- Born: 1955 (age 70–71) Falatados, Tinos, Greece
- Occupation: Sculptor
- Awards: Academy of Athens Sculpture Prize (1987)

= Praxitelis Tzanoulinos =

Praxitelis Tzanoulinos (Πραξιτέλης Τζανουλίνος; b. 1955) is a Greek sculptor and professor.

== Biography ==
Born in 1955 in the village of Falatados, Tinos, Tzanoulinos studied sculpture at the Preparatory and Professional School of Fine Arts of Panormos Tinos (now Higher School of Fine Arts and Marble Craftsmanship). After finishing Tinos’ school he entered the Athens School of Fine Arts, studying under the sculptor Yannis Pappas. In 1987, Tzanoulinos received the Academy of Athens Sculpture Prize, and since 1989, he has taught sculpture and sculpture conservation at the University of West Attica.

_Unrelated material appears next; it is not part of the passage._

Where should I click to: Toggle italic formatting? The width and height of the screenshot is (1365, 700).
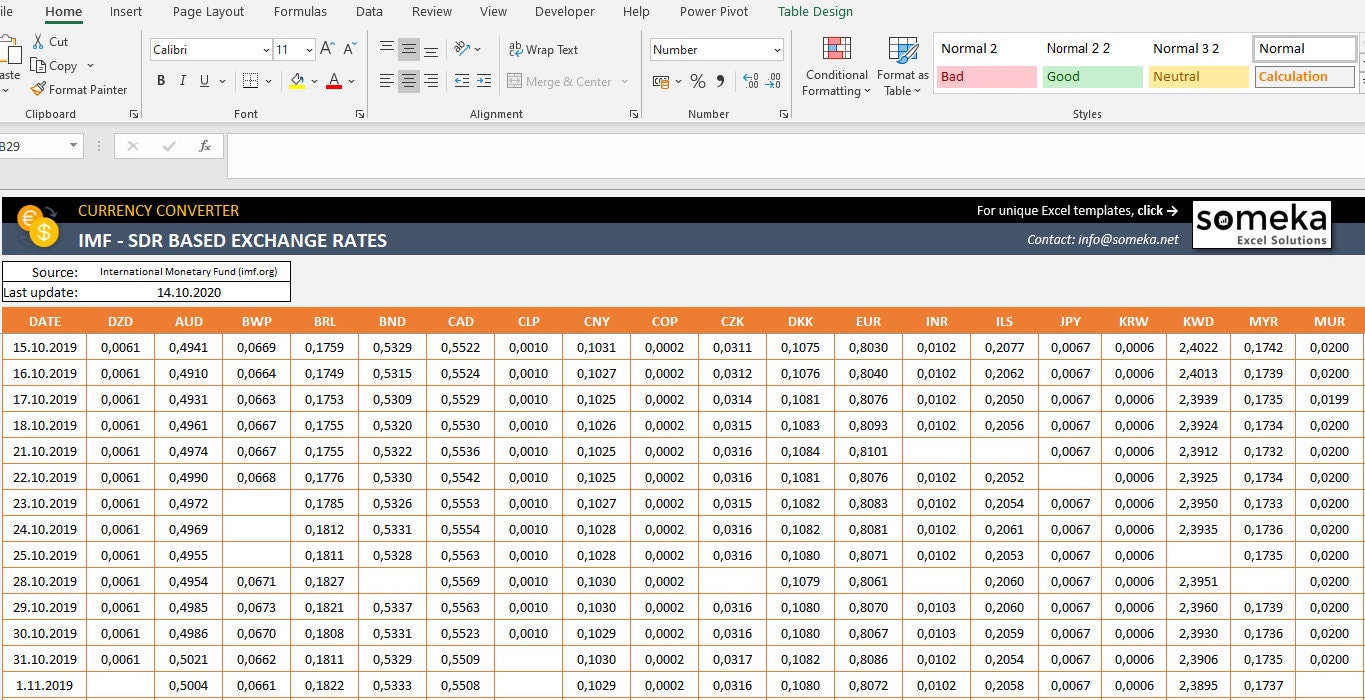(183, 80)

As an artist, he has participated in various exhibitions, while his works are held in museums, private collections, and public spaces. Many of his sculptures stand in public places, mainly in Greece. Some of these works include the statues of Konstantinos Karamanlis in Thessaloniki and Serres, the bust of Eleftherios Venizelos in Bucharest, a bronze busts’ series of Costis Bastias, Kostas Ouranis, and Pantelis Horn in the Park of Greek Writers in Athens, a sculpture dedicated to the Olympic Games located in Montreal, and a bronze statue of Constantine P. Cavafy on Dionysiou Areopagitou Street in Athens.

During the 2010s, Tzanoulinos contributed to the Municipality of Athens’ programme for the conservation and restoration of outdoor sculptures damaged by causes including Vandalisms, environmental factors, and weather conditions.

Tzanoulinos was married to Greek pianist Mema Irineou until the latter's death in 2021.